QUESTIONS OF THE DATA VISUAL
Data has been represented using a bar graph, this is also a way of graphically representing data. the graph is clear and precise showing how complex the data set can be simplified. The graph contains data from Americans who were asked to respond to their feeling about trump administration. The survey which was undertaken through an online platform in a bid to investigate whether the Trump administration was delivered according to their campaign promises. The country is preparing itself for another election and this data visualization is very important to show how satisfied Americans are. There were more than 400 respondents and they were to choose among five response actions that are if they felt satisfied, Unsatisfied, Neutral, Very satisfied and Very unsatisfied. I chose a graph to represent data since it will help my audience to understand the data quickly. The graph Cleary shows that most of the respondents were either dissatisfied while others thought it was doing just okay and they were neither satisfied nor dissatisfied.

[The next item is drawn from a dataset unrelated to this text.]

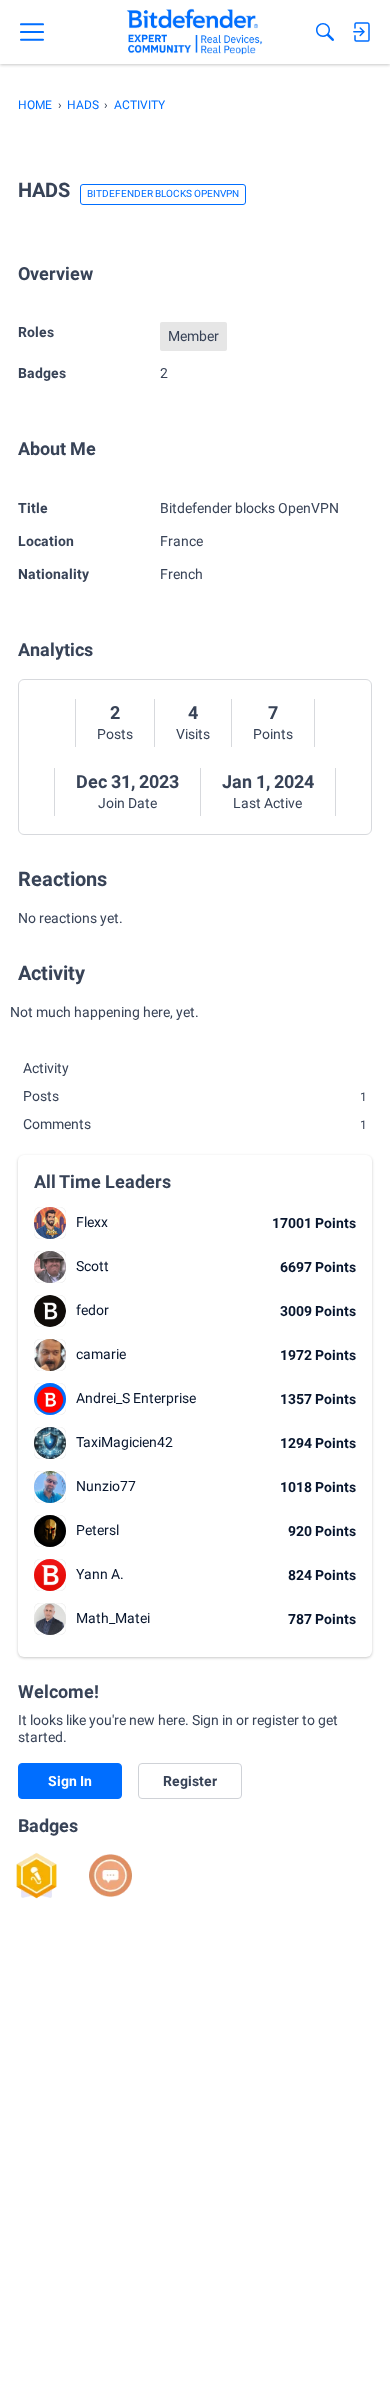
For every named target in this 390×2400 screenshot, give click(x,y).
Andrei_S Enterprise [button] (136, 1398)
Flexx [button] (92, 1222)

The graph also shows the relationships between the Trump administration and the Americans. The viewer is also able to compare the different bars at a glimpse. The audience that I target is the trump administration since this data will be useful in making them do some changes to what has not been done as well as improving their governance. I composed my visual through this tactic since it could be easier to show the change over time. Also, the bars are clearer and easier to read Bar graphs are widely used and most audiences can read the graph more easily rather than raw data. the graph can grasp large quantities of data without complicating how it appears. If there are changes with the Trump administration the graph will show the change over time. This is a very important aspect of data visuals. The weekly readings have helped me in understanding how data visualization can simplify data and with the graph above I have been able to understand several data analytics skills.
Reference
Kirk, A. (2016). Data visualization: A handbook for data-driven design. Sage.